Investire sull'oro e diamanti conviene 


Tra gli investimenti attualmente sicuri ma di certo non a tempo indeterminato è quello sull'oro, che è in continua crescita da due anni a questa parte e quindi tutti coloro che hanno deciso di investire nel bene rifugio per eccellenza ne stanno traendo profitto. Va però ricordato che il prezzo dell'oro può aumentare come diminuire, quindi è preferibile investire su questa materia per un tempo limitato. Anche investire sui diamanti è attualmente un investimento conveniente, perchè questi preziosi gioielli anno dopo anno continuano ad aumentare di prezzo, quindi acquistarli ora per poi rivenderli tra qualche tempo porterà dei sicuri riscontri positivi in termini di ricavi, come ci spiegano quelli di Investimenti e Prestiti.
Dove fare investimenti sicuri e redditizi nel 2018

Investire sui conti deposito vincolati


Forse l'investimento più sicuro di questi tempi è quello di puntare sui conti deposito vincolati, ma ad una condizione, cioè che questi siano di una cifra inferiore ai 100.000 euro così da essere salvaguardati dalla Legge riportata nel paragrafo precedente. Questo tipo di investimento è totalmente sicuro ma gli interessi che si ricaveranno non saranno certo da capogiro, infatti quasi tutte le banche offrono una percentuale di interesse attivo pari all'1% lordo annuo, da questo poi andranno detratte il 26% di tasse. Spieghiamolo con un esempio pratico: se si decide di vincolare una cifra di 100.000 euro, ogni anno sarà corrisposto un interesse pari a 1.000, ma da questa somma dovranno essere detratte le tasse che sono pari al 26% e cioè 260 euro, quindi al netto si saranno guadagnati 740 euro annui. Quindi l'investimento risulta sicuramente sicuro, ma di certo non può essere catalogato come redditizio.

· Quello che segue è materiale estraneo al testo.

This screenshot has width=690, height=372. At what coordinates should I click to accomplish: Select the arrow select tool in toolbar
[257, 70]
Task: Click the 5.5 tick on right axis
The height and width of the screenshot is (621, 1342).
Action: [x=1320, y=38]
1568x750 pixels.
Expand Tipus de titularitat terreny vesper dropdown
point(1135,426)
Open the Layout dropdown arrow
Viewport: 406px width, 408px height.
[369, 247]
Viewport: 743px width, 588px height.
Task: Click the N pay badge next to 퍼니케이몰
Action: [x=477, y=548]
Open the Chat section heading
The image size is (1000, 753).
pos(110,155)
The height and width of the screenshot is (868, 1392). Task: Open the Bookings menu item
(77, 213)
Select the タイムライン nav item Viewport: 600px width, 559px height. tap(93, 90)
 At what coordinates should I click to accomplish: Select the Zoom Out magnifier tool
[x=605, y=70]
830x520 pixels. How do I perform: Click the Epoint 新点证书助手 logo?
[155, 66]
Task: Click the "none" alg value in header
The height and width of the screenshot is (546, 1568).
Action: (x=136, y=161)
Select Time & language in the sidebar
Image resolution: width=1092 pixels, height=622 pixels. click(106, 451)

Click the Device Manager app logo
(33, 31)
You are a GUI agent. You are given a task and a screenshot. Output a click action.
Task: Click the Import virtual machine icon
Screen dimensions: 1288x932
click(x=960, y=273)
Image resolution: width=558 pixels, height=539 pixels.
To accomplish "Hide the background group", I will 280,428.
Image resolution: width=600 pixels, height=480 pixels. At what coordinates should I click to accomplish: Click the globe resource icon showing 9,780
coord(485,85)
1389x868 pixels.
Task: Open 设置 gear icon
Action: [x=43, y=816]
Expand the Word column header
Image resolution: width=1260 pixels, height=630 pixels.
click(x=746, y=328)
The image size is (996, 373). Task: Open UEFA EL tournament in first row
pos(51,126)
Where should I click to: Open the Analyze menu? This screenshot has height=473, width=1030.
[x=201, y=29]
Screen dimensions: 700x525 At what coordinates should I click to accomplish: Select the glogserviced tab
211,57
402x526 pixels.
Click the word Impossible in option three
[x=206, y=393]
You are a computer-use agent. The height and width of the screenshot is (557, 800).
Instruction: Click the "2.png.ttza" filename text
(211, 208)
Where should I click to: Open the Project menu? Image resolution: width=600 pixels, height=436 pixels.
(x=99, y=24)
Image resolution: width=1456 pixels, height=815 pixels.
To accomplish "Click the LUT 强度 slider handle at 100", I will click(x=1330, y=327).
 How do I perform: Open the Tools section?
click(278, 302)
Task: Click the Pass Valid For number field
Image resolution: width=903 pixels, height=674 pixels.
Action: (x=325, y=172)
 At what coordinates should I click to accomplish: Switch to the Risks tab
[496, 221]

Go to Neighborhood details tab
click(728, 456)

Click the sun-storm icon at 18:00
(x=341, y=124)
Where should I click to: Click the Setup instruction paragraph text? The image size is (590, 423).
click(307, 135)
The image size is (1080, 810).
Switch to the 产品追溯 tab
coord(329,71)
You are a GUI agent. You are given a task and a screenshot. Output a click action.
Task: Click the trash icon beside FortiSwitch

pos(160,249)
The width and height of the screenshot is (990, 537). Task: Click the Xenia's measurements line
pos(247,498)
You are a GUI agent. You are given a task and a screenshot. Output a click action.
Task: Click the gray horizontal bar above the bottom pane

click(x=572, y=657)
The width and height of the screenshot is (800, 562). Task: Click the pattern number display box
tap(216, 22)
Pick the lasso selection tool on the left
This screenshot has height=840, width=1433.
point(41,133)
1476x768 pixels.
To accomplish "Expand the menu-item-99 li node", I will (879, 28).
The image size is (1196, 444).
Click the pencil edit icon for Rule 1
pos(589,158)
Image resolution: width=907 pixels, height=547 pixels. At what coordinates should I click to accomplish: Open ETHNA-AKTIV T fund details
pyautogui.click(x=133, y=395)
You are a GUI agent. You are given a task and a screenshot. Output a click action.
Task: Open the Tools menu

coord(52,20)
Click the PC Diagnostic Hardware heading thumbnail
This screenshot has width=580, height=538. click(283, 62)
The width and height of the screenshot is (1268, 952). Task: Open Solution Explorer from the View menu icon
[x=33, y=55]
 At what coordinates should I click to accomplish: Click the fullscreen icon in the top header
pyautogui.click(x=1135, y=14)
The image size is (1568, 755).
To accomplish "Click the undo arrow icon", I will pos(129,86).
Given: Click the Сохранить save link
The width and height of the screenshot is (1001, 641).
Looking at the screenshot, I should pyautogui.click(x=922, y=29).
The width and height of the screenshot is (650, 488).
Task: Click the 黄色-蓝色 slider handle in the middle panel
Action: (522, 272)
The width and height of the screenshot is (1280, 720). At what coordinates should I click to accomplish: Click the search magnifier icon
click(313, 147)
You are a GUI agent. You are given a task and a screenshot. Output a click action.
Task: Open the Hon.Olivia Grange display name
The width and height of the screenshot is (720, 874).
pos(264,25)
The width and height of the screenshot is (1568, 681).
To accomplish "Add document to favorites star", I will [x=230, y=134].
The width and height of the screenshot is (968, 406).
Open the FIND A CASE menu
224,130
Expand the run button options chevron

Investire in Buoni Fruttiferi postali

Se si è alla ricerca di un investimento sicuro al 100% allora i Buoni Fruttiferi Postali sono l'ideale perchè garantiti nella propria interezza dallo Stato a differenza di quanto accade con le banche, ma anche questa forma di investimento ha subito una drastica riduzione di reddito, infatti se fino a qualche decennio fa garantiva ottimi guadagni, al giorno d'oggi dove l'inflazione sta toccando i minimi storici, gli interessi lordi garantiti sono quasi sempre al di sotto dell'1%. Quindi come si può capire per i Buoni Fruttiferi Postali vale il discorso fatto per i conti deposito vincolati e cioè ottimi per sicurezza ma molto scarsi per quanto riguarda ciò che si ricava.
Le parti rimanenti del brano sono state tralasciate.